ACTION ITEM -
One part of the entries below is wanted: the lines from the one containing "Click the Print icon in toolbar" through the one containing "At what coordinates". Write those out exactly and nothing else.

AVAILABLE DATA -
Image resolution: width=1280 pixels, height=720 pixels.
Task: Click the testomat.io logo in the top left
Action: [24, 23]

...

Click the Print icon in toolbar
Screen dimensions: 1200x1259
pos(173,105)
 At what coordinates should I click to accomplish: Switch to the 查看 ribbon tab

--

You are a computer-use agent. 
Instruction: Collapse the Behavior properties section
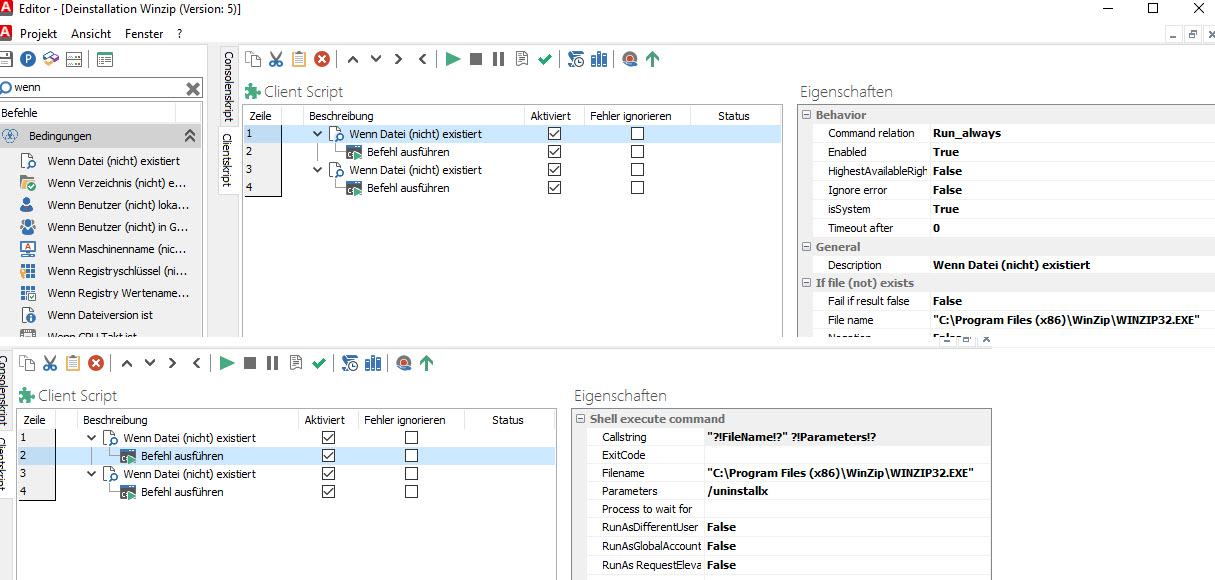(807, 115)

TASK OUTPUT -
Click the Print icon in toolbar
Screen dimensions: 1200x1259
pos(173,105)
 At what coordinates should I click to accomplish: Switch to the 查看 ribbon tab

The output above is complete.